=== DATA TO USE ===

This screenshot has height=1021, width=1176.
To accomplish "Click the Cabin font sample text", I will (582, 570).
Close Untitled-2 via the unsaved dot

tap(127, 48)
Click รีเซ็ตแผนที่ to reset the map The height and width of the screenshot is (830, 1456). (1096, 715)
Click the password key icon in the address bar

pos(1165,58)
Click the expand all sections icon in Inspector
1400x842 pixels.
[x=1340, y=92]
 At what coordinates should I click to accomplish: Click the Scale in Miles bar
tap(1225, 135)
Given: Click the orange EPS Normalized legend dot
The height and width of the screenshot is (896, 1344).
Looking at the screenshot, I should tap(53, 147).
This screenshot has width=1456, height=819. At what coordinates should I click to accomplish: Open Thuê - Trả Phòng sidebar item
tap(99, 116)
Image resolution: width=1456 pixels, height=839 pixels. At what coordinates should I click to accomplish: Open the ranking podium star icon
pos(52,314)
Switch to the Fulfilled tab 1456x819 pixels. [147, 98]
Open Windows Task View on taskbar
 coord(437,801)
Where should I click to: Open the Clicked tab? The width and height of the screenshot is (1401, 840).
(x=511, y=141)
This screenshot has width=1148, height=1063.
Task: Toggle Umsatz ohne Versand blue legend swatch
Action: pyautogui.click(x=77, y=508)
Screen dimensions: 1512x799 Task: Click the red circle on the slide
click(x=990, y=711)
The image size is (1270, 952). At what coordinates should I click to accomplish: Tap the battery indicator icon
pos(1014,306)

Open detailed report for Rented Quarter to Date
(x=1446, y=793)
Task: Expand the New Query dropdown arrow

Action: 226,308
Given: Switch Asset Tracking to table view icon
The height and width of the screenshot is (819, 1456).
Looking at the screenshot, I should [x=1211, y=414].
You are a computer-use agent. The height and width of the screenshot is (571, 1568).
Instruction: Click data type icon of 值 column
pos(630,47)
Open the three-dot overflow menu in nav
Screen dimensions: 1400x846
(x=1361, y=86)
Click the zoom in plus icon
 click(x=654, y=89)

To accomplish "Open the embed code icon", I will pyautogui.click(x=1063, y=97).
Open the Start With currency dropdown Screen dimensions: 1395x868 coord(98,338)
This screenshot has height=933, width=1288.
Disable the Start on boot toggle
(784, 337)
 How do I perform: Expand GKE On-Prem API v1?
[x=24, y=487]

===

Collect each line above holding the string "Given".

Given: Click the orange EPS Normalized legend dot
Given: Switch Asset Tracking to table view icon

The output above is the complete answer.